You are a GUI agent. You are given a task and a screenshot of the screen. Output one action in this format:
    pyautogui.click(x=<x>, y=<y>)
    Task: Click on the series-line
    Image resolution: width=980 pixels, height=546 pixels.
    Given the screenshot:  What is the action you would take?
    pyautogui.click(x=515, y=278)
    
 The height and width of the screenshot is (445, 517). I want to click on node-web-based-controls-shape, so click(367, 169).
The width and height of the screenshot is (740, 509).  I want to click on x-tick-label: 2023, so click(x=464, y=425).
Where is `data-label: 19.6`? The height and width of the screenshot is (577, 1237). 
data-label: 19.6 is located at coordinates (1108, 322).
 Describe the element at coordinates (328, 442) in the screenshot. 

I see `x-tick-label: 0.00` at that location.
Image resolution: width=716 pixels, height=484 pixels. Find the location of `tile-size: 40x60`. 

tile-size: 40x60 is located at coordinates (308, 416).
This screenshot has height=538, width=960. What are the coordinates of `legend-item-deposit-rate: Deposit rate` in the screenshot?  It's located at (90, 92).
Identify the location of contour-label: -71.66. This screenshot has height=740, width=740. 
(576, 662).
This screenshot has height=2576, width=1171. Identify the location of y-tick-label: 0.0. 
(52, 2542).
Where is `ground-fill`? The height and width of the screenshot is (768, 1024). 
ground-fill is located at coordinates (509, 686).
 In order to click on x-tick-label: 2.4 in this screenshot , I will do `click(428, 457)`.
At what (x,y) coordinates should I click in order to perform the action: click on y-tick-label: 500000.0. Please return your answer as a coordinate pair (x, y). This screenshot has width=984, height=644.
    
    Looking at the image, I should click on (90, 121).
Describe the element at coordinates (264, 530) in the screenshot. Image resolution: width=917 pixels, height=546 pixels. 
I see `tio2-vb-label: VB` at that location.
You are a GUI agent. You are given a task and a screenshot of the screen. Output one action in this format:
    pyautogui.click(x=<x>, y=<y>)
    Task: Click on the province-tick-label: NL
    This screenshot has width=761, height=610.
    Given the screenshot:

**What is expected:** Can you reproduce only the listing lines from the one containing "is (768, 1024)." through the one containing "In order to click", with "screenshot" swapped for "screen capture" and nothing else altered?

**Solution for this problem:**
Where is `ground-fill`? The height and width of the screen capture is (768, 1024). 
ground-fill is located at coordinates (509, 686).
 In order to click on x-tick-label: 2.4 in this screen capture , I will do `click(428, 457)`.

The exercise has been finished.